### WHAT IS REQUIRED
Search the records below for the string "handle", and report each line that contains it.

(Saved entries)
──────────

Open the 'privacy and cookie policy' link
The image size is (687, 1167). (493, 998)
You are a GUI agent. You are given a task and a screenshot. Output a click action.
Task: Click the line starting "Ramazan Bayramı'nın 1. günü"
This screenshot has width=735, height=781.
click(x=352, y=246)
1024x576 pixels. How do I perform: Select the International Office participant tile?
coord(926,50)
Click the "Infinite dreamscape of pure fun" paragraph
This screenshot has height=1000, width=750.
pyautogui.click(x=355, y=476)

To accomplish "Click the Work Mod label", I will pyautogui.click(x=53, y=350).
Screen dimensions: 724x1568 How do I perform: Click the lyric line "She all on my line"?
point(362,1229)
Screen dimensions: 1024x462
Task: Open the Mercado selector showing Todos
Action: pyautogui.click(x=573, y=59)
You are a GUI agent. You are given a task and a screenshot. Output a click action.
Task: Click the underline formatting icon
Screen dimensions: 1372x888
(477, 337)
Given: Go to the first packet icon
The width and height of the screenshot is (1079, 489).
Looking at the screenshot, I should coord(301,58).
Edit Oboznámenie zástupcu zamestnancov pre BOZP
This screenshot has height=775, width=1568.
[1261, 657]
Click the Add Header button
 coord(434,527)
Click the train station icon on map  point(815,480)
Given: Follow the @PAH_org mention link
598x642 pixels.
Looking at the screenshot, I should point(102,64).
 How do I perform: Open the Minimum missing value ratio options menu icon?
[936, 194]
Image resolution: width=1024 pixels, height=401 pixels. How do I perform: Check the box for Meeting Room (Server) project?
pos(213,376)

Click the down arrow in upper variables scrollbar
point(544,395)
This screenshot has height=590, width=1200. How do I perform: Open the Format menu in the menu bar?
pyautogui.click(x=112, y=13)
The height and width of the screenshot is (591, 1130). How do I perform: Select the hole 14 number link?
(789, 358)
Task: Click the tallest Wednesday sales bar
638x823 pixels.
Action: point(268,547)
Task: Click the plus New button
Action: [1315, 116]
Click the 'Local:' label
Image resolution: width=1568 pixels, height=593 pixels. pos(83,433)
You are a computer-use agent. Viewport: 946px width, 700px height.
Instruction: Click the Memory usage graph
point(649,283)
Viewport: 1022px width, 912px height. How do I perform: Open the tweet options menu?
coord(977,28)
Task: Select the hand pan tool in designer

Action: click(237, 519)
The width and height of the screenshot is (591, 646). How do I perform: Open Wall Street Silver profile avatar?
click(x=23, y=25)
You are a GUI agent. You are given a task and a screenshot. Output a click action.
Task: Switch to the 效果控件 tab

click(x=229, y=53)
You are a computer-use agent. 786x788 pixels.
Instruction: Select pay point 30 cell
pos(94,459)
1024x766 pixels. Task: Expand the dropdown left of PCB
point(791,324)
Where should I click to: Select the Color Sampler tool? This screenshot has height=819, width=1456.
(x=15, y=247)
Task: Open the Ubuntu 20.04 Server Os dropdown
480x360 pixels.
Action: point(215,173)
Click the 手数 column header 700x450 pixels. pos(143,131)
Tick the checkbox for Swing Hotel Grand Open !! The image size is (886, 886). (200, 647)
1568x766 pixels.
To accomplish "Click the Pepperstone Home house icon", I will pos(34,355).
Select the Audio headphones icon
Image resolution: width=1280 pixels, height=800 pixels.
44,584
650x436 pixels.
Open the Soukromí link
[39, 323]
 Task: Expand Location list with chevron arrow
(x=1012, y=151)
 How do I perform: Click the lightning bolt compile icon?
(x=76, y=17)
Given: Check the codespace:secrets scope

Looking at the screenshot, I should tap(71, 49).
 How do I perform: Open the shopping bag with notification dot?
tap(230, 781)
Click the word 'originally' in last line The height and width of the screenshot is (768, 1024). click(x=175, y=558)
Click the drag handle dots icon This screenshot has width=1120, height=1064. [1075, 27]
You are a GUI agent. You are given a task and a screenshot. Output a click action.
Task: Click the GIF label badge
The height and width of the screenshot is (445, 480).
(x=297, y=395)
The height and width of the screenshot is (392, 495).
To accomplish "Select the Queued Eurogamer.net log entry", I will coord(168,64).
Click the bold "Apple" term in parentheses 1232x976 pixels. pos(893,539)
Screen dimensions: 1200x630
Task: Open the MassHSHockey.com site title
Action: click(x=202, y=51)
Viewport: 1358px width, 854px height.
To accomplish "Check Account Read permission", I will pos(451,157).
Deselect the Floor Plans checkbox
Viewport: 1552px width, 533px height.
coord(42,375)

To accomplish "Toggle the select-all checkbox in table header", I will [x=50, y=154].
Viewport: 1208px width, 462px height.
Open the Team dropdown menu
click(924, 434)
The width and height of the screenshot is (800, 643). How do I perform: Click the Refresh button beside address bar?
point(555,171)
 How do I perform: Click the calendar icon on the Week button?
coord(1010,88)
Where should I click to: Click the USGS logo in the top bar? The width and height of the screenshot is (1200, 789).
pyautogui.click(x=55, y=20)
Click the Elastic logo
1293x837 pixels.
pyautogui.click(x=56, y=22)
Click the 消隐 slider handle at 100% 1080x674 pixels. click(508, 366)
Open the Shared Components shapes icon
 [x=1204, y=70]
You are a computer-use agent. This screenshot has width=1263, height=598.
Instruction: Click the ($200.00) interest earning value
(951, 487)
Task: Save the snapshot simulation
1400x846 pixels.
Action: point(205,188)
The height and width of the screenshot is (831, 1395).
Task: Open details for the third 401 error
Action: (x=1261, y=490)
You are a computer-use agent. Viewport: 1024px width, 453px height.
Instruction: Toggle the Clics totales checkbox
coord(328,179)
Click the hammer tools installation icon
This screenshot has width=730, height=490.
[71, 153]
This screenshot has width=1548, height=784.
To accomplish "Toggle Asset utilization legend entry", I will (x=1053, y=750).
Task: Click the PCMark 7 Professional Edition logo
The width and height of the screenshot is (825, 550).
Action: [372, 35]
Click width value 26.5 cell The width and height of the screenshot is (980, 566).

──────────

### REPLY
Click the drag handle dots icon This screenshot has width=1120, height=1064. [1075, 27]
Click the 消隐 slider handle at 100% 1080x674 pixels. click(508, 366)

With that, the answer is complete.